02 - Boil pasta in salted water until al dente, drain, and set aside.
03 - Melt butter in a large skillet over medium heat. Add onions and mushrooms and sauté until mushrooms are browned and onions are soft, about 7 minutes.
04 - Add minced garlic and cook for 1 minute. Sprinkle flour over the mixture and cook, stirring constantly, for 2 minutes.
05 - Gradually whisk in white wine if using, then add chicken broth, whole milk, and heavy cream. Stir constantly until thickened, about 3 to 5 minutes.
06 - Stir in dried thyme, nutmeg, salt, and pepper.

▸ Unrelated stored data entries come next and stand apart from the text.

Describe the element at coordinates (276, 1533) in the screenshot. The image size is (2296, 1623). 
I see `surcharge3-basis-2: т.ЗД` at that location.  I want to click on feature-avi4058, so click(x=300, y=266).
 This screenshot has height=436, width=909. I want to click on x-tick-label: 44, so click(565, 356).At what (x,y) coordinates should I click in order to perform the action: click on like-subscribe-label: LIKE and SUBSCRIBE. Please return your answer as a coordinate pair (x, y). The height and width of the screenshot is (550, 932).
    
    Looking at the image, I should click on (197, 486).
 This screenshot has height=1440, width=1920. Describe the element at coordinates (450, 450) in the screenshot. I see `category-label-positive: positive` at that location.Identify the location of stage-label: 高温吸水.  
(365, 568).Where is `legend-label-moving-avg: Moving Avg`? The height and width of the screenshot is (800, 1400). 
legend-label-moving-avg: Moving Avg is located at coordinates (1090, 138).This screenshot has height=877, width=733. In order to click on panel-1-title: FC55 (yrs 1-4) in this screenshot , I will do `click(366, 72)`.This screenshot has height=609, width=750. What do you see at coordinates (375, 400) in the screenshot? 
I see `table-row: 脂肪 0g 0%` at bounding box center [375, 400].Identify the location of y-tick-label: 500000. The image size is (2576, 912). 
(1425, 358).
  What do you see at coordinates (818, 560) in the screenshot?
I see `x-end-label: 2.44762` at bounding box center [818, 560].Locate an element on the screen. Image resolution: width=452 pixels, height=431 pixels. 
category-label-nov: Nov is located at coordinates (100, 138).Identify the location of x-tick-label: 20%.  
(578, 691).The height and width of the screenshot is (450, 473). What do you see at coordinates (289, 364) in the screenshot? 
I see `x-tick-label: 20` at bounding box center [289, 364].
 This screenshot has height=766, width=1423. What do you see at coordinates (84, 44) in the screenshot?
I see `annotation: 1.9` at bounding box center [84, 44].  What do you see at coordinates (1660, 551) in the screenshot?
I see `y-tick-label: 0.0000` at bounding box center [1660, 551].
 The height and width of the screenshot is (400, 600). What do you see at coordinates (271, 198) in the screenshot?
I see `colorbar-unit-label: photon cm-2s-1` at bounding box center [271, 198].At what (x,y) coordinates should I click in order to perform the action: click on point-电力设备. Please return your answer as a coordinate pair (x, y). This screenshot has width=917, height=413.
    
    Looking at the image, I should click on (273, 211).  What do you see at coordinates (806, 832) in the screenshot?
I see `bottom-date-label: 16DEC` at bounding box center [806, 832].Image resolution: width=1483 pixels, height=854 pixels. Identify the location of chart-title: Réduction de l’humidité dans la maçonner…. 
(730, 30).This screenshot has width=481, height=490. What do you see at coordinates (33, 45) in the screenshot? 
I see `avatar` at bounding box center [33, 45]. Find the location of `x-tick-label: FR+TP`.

Remove from heat and mix in Parmesan, mozzarella or Swiss cheese, cooked turkey, and peas if using.
07 - Fold the sauce mixture into the cooked pasta, then transfer to the prepared baking dish.
08 - Mix panko breadcrumbs with one tablespoon melted butter and additional Parmesan. Sprinkle evenly over the pasta mixture.
09 - Bake uncovered for 25 to 30 minutes until bubbly and golden on top.
10 - Allow to rest for 10 minutes before serving to let flavors meld and cool slightly.